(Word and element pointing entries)
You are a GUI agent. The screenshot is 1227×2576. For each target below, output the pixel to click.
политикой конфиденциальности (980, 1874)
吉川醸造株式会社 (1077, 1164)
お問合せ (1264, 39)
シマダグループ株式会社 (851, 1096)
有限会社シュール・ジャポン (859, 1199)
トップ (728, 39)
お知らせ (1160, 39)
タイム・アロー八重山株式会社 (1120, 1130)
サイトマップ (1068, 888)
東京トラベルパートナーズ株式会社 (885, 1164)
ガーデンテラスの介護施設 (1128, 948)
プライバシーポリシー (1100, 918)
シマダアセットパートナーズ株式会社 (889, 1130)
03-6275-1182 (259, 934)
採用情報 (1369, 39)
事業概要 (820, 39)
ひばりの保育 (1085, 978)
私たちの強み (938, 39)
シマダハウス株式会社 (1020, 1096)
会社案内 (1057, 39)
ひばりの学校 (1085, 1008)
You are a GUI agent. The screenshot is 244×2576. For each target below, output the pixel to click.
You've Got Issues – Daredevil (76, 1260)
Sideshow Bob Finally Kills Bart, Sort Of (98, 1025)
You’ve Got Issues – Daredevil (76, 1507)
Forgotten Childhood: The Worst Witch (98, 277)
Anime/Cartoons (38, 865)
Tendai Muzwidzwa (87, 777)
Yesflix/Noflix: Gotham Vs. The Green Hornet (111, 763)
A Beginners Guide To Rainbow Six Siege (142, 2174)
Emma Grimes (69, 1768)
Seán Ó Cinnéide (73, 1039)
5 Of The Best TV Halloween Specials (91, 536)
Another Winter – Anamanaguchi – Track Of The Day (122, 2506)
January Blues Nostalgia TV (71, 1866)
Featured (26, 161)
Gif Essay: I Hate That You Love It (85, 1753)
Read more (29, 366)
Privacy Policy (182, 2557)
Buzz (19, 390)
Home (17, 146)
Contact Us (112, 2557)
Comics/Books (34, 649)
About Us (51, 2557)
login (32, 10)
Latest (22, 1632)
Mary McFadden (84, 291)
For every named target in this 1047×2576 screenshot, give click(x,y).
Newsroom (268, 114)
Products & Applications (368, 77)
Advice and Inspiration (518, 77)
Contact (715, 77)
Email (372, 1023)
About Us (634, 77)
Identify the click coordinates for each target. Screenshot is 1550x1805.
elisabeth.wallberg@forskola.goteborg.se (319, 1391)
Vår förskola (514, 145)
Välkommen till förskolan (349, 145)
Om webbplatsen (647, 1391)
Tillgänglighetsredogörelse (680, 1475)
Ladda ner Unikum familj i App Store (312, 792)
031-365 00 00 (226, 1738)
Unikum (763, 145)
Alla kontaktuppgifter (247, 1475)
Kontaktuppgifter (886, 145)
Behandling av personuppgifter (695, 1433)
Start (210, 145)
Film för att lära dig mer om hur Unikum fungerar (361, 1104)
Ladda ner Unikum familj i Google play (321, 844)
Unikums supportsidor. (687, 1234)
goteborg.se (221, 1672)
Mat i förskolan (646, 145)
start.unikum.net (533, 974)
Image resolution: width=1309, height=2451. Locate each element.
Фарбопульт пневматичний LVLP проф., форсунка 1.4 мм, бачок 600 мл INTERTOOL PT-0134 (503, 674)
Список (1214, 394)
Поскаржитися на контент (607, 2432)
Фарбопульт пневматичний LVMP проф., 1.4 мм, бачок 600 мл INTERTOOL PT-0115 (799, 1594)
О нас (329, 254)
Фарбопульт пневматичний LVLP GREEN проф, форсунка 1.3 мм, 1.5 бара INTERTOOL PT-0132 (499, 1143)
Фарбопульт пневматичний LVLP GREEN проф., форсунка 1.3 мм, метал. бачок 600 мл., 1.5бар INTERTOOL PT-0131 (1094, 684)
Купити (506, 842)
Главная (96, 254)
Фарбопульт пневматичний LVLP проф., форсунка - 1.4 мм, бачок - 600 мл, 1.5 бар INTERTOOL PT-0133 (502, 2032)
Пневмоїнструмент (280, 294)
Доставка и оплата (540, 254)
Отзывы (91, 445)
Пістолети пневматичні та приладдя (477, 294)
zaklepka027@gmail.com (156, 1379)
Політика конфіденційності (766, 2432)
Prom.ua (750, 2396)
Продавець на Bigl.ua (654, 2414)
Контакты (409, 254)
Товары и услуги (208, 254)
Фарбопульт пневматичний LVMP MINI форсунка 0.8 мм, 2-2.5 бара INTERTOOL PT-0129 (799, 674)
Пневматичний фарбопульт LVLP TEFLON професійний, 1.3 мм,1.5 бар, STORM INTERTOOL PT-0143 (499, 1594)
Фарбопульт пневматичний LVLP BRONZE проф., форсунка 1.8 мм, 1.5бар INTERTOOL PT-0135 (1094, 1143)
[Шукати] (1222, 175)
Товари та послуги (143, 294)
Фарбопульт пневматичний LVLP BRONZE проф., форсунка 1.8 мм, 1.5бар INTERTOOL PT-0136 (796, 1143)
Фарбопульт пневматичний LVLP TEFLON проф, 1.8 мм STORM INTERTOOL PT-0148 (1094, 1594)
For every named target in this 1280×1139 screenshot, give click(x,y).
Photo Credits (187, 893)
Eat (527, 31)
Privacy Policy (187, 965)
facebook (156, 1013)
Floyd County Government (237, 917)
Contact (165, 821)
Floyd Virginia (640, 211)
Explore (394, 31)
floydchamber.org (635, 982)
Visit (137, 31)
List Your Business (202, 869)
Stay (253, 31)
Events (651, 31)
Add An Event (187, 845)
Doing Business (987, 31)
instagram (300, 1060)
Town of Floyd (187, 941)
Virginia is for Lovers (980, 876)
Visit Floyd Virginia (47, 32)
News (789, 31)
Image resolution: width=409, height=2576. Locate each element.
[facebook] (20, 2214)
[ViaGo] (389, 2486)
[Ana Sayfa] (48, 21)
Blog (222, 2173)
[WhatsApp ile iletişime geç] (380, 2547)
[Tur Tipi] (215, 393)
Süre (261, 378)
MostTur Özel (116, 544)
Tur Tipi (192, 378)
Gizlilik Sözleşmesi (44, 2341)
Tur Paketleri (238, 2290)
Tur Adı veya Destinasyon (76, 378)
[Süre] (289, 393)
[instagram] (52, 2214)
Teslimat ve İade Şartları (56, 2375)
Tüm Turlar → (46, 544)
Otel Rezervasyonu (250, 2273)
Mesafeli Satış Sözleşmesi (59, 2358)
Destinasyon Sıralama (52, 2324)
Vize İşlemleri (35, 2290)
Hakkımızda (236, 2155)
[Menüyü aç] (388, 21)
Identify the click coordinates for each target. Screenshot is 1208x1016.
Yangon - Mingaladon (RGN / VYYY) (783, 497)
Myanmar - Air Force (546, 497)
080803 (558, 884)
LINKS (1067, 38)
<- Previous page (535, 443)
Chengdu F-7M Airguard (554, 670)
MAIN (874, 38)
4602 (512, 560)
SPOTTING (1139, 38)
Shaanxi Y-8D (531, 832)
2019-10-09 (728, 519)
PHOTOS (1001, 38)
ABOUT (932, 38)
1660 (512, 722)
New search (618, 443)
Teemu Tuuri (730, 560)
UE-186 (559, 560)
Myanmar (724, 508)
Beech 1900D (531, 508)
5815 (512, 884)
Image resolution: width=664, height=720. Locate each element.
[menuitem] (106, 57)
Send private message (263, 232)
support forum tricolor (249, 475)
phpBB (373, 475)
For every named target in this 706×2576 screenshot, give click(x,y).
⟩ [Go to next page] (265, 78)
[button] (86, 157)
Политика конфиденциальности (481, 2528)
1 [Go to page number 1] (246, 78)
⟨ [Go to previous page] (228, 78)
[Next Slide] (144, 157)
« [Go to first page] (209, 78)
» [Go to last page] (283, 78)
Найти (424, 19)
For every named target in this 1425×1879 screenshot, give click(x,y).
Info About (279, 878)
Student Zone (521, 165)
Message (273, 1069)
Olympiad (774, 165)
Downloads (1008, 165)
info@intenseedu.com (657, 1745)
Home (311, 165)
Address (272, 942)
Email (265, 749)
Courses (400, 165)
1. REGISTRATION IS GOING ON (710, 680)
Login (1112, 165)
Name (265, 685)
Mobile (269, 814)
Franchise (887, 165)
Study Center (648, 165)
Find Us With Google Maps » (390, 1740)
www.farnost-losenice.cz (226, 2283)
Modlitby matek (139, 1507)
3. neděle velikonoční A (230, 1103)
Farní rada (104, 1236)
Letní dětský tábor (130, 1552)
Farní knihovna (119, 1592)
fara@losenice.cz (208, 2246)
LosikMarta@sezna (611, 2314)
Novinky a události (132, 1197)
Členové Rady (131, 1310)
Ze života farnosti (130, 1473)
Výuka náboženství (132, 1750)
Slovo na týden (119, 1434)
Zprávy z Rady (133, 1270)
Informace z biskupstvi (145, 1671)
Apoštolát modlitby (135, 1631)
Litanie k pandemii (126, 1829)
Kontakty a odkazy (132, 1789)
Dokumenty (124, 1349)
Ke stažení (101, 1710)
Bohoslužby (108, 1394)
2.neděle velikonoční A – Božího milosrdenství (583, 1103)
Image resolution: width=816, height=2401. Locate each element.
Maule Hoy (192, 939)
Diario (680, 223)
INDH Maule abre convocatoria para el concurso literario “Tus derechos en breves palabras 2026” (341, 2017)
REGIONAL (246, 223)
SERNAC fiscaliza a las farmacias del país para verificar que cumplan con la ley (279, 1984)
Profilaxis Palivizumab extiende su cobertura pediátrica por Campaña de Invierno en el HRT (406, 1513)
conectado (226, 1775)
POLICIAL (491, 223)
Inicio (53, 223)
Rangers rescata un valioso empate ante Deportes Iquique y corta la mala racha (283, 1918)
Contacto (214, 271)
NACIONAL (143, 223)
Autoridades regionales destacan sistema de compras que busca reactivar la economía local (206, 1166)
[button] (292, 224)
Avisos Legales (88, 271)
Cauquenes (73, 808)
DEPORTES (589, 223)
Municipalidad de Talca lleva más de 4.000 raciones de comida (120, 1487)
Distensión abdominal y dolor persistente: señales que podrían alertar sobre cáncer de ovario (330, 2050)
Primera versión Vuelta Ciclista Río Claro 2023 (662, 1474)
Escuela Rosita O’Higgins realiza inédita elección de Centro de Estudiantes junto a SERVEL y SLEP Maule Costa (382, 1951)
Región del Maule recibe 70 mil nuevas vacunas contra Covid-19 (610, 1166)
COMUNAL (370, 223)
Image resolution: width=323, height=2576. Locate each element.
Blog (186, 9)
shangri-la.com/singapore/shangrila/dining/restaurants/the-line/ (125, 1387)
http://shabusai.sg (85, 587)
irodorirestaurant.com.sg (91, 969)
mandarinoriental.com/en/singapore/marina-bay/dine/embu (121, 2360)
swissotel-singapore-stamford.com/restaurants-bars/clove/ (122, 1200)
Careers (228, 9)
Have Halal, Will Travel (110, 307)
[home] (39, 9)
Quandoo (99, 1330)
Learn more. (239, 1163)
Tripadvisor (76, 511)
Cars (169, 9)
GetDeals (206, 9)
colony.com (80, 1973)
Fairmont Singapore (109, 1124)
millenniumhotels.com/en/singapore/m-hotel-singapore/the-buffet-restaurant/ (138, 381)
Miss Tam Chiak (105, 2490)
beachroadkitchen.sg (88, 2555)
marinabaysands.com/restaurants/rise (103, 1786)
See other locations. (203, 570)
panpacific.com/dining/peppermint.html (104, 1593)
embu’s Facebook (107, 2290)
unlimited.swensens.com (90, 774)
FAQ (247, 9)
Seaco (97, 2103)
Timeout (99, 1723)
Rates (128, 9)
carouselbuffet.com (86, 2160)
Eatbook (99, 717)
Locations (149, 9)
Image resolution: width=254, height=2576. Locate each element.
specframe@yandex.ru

■ **Written exercise**
Retype the entries that start with the line containing "[instagram] (52, 2214)" and end with the line containing "[Menüyü aç] (388, 21)", keeping both of those lines.

■ **Correct output**
[instagram] (52, 2214)
Teslimat ve İade Şartları (56, 2375)
Tüm Turlar → (46, 544)
Otel Rezervasyonu (250, 2273)
Mesafeli Satış Sözleşmesi (59, 2358)
Destinasyon Sıralama (52, 2324)
Vize İşlemleri (35, 2290)
Hakkımızda (236, 2155)
[Menüyü aç] (388, 21)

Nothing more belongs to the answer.